Exercise: Find the line below that contains "Select SUBTRACTION for the apples problem". Transcribe it and every line after it exactly, adding nothing.

[Items from a dataset]
================

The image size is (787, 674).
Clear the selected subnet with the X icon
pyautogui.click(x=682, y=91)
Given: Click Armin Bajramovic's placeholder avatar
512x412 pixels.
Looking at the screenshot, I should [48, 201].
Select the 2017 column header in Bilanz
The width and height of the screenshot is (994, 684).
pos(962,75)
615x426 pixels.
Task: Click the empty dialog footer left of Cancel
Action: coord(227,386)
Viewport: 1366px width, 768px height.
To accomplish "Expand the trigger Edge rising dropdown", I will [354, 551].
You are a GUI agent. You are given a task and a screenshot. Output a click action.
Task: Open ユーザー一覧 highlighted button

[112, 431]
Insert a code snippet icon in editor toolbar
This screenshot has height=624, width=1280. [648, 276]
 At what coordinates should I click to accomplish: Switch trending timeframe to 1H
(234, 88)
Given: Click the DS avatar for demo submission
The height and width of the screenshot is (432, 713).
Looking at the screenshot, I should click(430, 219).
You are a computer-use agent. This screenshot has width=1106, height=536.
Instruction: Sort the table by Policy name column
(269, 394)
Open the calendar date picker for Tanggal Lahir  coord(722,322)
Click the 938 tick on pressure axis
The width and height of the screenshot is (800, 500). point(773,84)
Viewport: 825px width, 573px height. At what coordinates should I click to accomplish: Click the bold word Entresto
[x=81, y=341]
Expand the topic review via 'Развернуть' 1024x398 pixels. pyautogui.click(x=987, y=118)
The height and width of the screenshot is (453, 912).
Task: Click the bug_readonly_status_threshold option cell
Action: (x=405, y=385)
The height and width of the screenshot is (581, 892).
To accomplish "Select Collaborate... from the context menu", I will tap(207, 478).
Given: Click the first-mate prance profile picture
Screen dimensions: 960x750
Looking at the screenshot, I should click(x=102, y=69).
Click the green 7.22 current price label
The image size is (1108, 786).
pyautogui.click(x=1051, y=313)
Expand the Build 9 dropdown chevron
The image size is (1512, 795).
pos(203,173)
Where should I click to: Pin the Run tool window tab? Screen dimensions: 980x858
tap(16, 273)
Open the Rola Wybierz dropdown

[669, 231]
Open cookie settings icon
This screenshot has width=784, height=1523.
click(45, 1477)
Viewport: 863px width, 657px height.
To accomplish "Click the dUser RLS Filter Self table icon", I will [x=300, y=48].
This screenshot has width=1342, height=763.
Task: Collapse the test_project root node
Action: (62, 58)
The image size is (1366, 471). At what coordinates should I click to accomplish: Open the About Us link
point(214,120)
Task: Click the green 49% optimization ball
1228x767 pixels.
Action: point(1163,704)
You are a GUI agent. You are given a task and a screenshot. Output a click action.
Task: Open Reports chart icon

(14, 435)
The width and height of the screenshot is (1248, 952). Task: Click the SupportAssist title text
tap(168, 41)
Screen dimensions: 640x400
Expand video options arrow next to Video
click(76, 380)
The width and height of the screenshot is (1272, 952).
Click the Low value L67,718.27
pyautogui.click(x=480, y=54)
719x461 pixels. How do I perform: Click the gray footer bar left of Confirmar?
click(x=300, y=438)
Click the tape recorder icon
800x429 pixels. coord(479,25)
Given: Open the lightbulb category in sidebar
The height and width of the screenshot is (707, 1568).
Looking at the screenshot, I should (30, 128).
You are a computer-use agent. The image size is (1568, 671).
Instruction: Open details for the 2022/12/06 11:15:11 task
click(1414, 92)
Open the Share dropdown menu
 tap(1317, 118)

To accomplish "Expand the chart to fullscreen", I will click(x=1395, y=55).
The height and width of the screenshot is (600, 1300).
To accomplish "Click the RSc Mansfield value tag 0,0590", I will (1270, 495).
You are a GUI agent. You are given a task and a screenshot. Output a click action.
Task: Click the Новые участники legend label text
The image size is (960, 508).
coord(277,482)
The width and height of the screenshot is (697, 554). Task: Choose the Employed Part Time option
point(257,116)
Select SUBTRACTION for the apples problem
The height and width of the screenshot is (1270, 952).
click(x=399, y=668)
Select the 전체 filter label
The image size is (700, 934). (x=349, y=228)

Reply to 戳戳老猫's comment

================

Answer box:
Select SUBTRACTION for the apples problem
The height and width of the screenshot is (1270, 952).
click(x=399, y=668)
Select the 전체 filter label
The image size is (700, 934). (x=349, y=228)

Reply to 戳戳老猫's comment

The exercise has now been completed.